• [Tasks to perform]
**a)** Answer these questions from the text on circular development in Kenya, one per line, marking each answer (i), (ii), (iii) to match:
(i) What share of the raw materials entering production each year is recycled?
(ii) To roughly how many tonnes did UNEP warn that raw materials extraction could rise by 2060?
(iii) What does the text give as the key tenets of a circular economy?
**b)** Continue the text on circular development in Kenya from the point where it stops.

An International Centre of Excellence in Public Policy and Research

Circular Development-Accelerating the Agenda in Kenya


In the post-industrialization period, most economies adopted the ‘take-make-waste’ linear model that is less regenerative and more predatory to the environment, businesses, and society at large. Against the backdrop of growing global population, already degraded environment with over-exploitation and increasing concerns of climate change, it is imperative that economies reconsider their production models in favour of the circular economy. A circular economy adopts production/business models that are both regenerative and restorative by design and execution by manufacturing goods that can be reused or easily repaired for further use, reusing waste/by-products, and recycling raw materials as much as possible. The key tenets of circular economy are designing out waste, keeping materials in use, and regenerating natural systems (Ellen MacArthur Foundation).

Globally, about 100 billion tonnes of raw materials enter the production channel per year (Global Circularity Report, 2021). However, only 8.6% of all these are recycled, implying there is a high probability of demand for raw materials outstripping its supply in the future (Global Circularity Report, 2021). In 2019, the United Nations Environment Programme (UNEP) warned of a potential doubling of raw materials’ extraction to about 192 billion tonnes and a 43% increase in global greenhouse gas emissions by 2060 (UNEP, 2019). Furthermore, the increasing commodity prices and resource scarcity poses a great threat to global supply chains, whose effects are likely to be large on the developing economies.

The circular economy development path has the potential of reducing material use and thus conserving the environment. For example, statistics show that the adoption of a circular development path leads to US$ 700 material savings globally[1] per year. A circular economy also has the potential of building resilience of businesses against economic and supply chain shocks, since it implies less reliance on raw materials and more focus on recycling inputs, waste, and production of easily repairable and high-quality products. Further, decomposition of waste is a potential tool of boosting soil nutrition, which is a better alternative to expensive and partially hazardous artificial fertilizers used in agriculture. Statistics show that globally, soil degradation costs about US$ 40 billion, excluding the costs of fertilizers[2] per year. Other benefits of the circular economy include environmental conservation (less greenhouse gases and less extraction of materials), employment creation through the extra stages of production created in the circular path, adequate food supply, and generally high quality of life.

• [Material provided]
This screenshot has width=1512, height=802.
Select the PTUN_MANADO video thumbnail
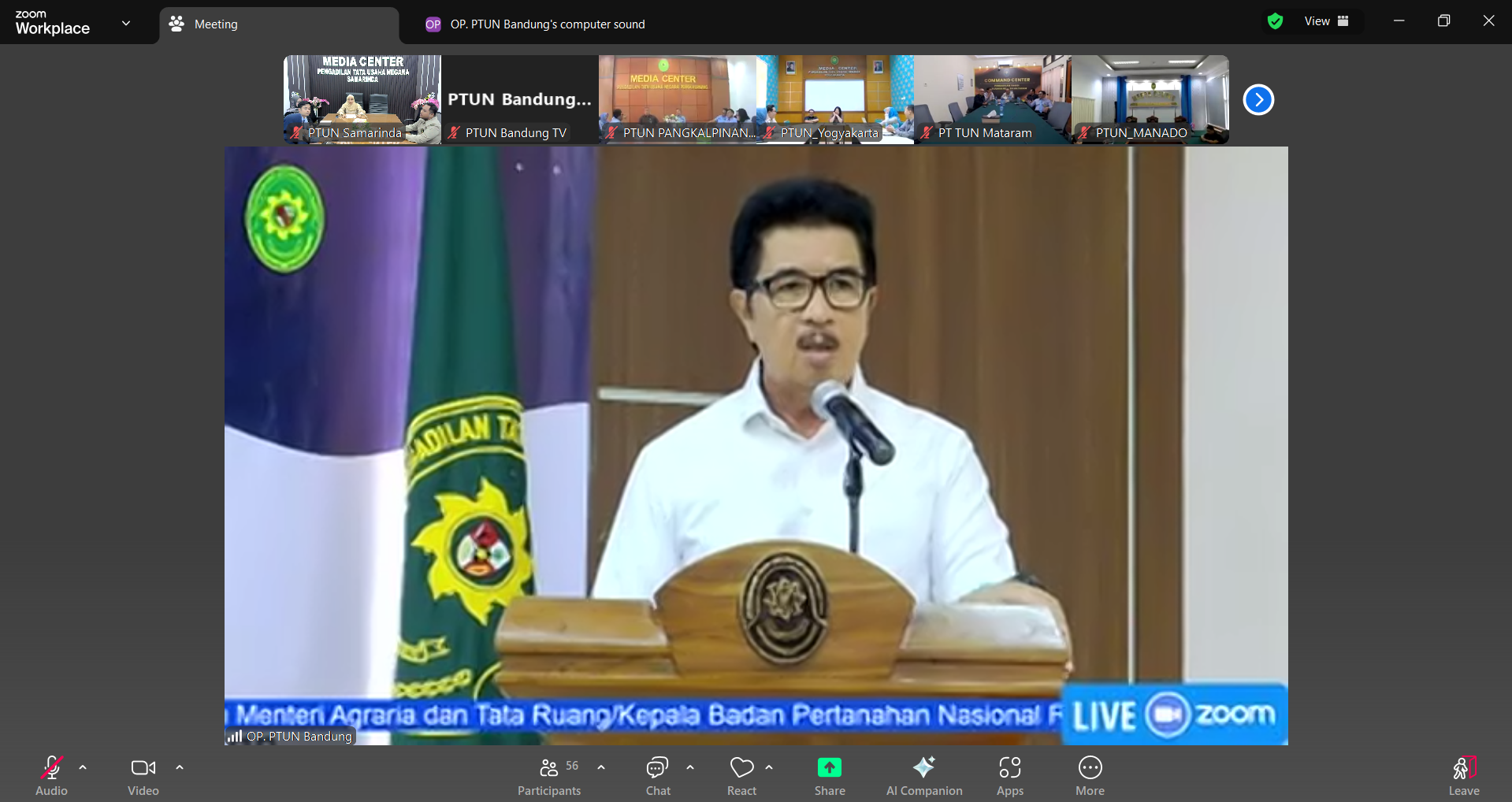[1150, 99]
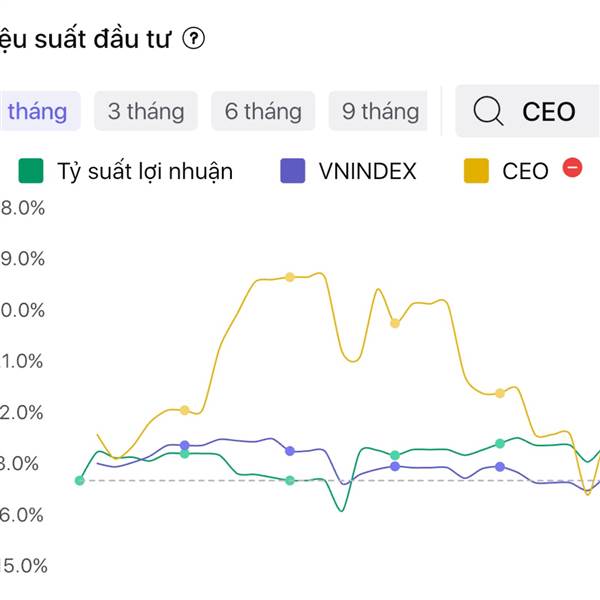Select the leftmost purple VNINDEX data point
The width and height of the screenshot is (600, 600).
185,445
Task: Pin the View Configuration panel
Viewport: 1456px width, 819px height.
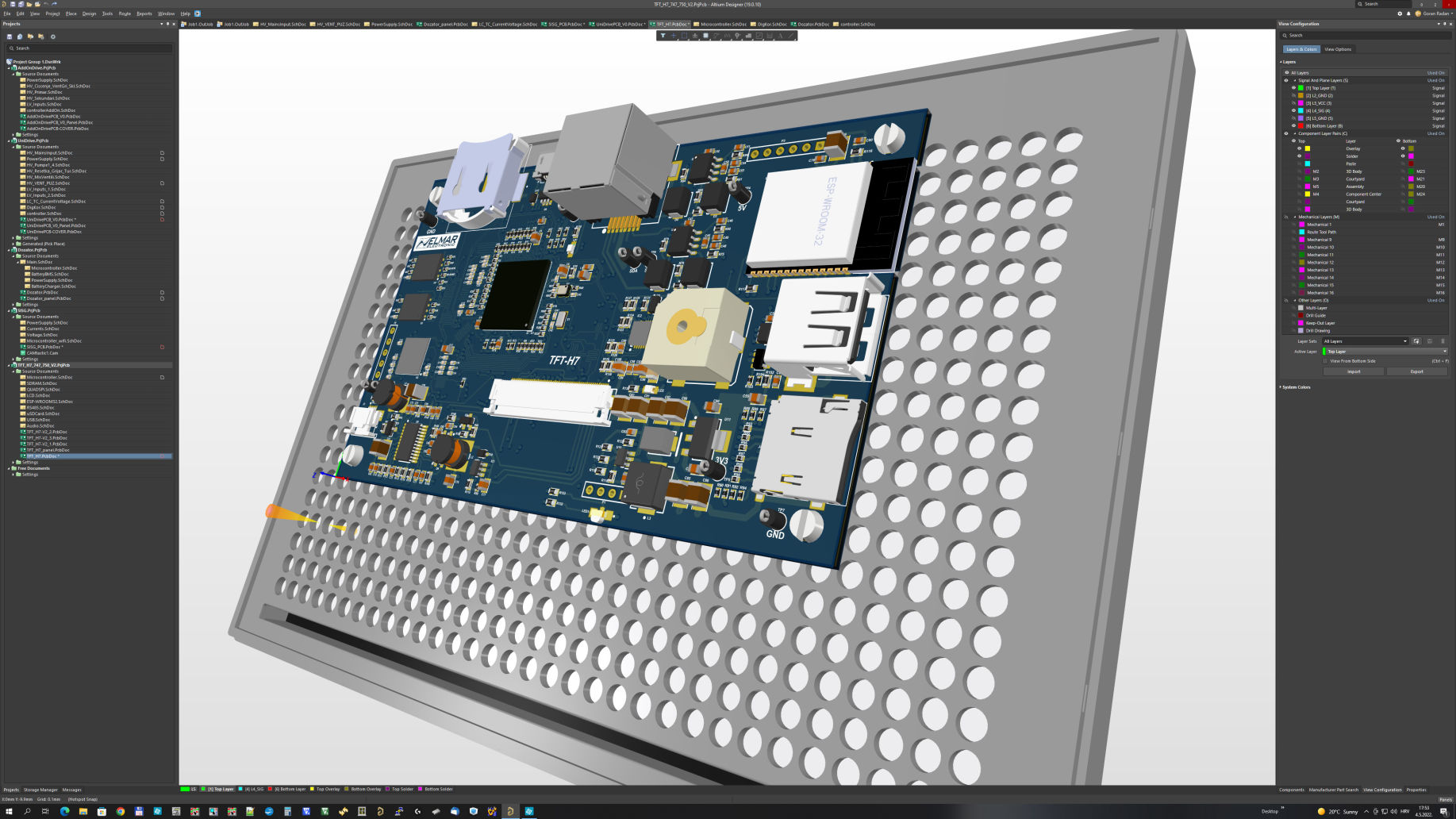Action: coord(1444,24)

• [Replies]
**a)**
(i) 8.6%
(ii) About 192 billion tonnes
(iii) Designing out waste, keeping materials in use, and regenerating natural systems

**b)**
Adoption of the Circular Development Path

Various developed economies have taken tremendous steps towards a circular development path. For instance, Denmark has set foot in the circular path through amalgamation of related firms to take advantage of economies of scale, hence resource efficiency and waste minimization. China has adopted the 3R methodology of reduce, reuse, and recycle to reduce the negative environmental impacts of her rapid economic growth since 2005. This is augmented by stringent legal interventions such as the ban of plastic bags’ importation to China in 2018 and waste materials recirculation. The manufacturing industries in Germany have adopted a re-designing path and the circular principle of keeping materials and products in use by improving their designs for durability, repairability, servicing, refurbishment, reconstruction, redistribution, and maintenance to keep them in use for a long time (Halog and Anieke, 2021). Other countries leading in the adoption of the circular economy development path are Netherlands, France, the United Kingdom, Norway, and USA.

The concept of circular economy is gaining momentum and traction in Africa with Nigeria, Rwanda, and South Africa launching the African Circular Economy Alliance in 2017[3]. The membership to the Alliance has since expanded to include Ghana and Cote d’Ivoire. Kenya cannot wait any longer to adopt the circular development path and take advantage of the opportunities presented by this development paradigm. The country is characterized by voluminous waste with the industrial and construction sectors producing 816 million tons of waste in 2017[4]. Further, there is a possibility of natural resource depletion, given the increase in volumes of raw materials used in the production process to adequately provide for the increasing population. According to the census of industrial production conducted by the Kenya National Bureau of Statistics in 2018, there was a 39.1% increase in the value of raw materials to a tune of Ksh 796.50 billion in 2017 compared to 2009 with manufacturing sector holding the lion’s share[5].  Given the linear relationship between natural resources depletion and population growth rate (Payne, 2020), it becomes a priority to shift to a circular economy to minimize natural resource depletion and enhance savings on raw materials.

Figure 1: Natural resource depletion (% of GNI) and population growth rate (%)

Data Source: World Bank (Various), World Development Indicators

That said, collaborative efforts between government agencies and the private sector have seen Kenya make tremendous progress towards circularity in some sectors of the economy. For instance, there is a firm tracking of renewable energy adoption that is carbon-free. Kenya’s renewable energy sector continues to lead in Africa with major projects such as the Tana Delta project in the Seven Folks Dam, the geothermal power plant in Naivasha, and the wind power project in Turkana. Solar energy is vastly harnessed to light up villages and rural towns in Kenya, with innovations from sprouting companies such as M-Kopa that allow for payment of solar grids using M-Pesa and in small instalments to make it affordable.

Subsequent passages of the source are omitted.